The King is dead, long live the King!
Old-style marketing has run its course; intoxicated by power and success, values became increasingly insignificant and consumption increasingly important. How can we rebuild credibility?
Old-style marketing is dead. Gone are the days when companies could dictate what their consumers should do. There’s no longer any need for consumers; the new marketing has prosumers: the constantly disrupted, never achievable individualists of the modern world, who cannot be assigned to any target group. And it is they who will determine who will be successful in future. This new kind of marketing is in effect self-abolishing, focuses on customers’ actual change requirements and no longer targets anyone who isn’t really interested.
Marketing became lazy
Why is that? In an article about the End of marketing (in German only), Mathias Horx says that this problem is due to a real decline in values.
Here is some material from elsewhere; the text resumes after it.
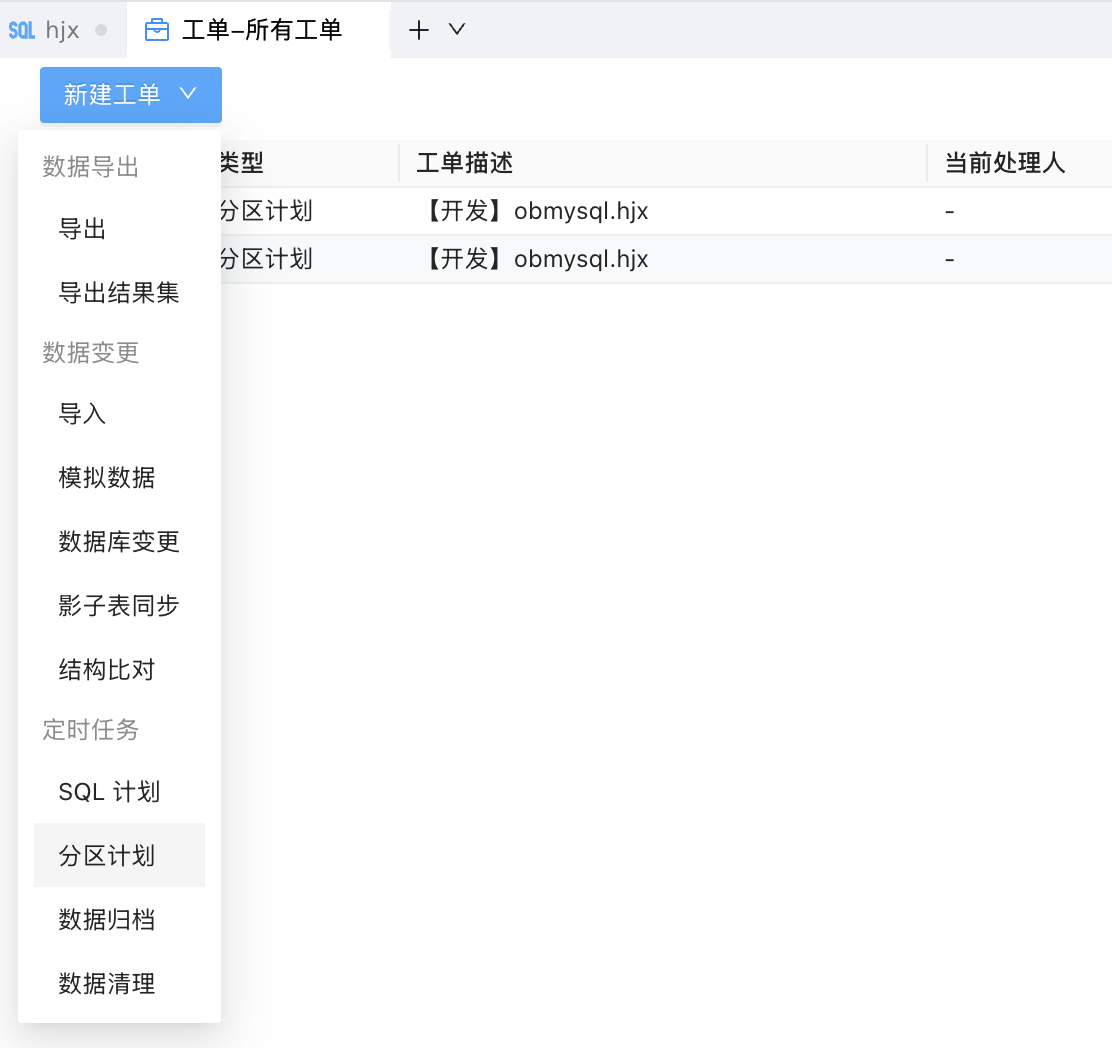Click the 当前处理人 column header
Marketing used to be a successful, future-oriented sector that set new standards, stood for trust and continuity and was even considered an art form. It all became too much. Intoxicated by power, it became arrogant and also a little lazy: this led to pseudo-innovations of products that fuelled the consumer culture, while the actual heart of the matter fell by the wayside. Coupled with information overload in which no-one knows what’s really at stake and who’s responsible for what. Today, everyone is somehow sustainable, fair and nice. And if an energy company that handles nuclear power and coal always acts in a green, sustainable manner, then this does not seem credible and results in internal discontinuity.
Honesty and beauty
If credibility has been lost, it takes time to rebuild. Internal discontinuity must be overcome and honesty, the spirit of the company, must be patently clear and sincerely embraced. Experiences can therefore be created that actually meet the needs of the prosumer. Currently, this is certainly related to somehow saving the world. It will be good if we can satisfy these needs and actually develop what may be required.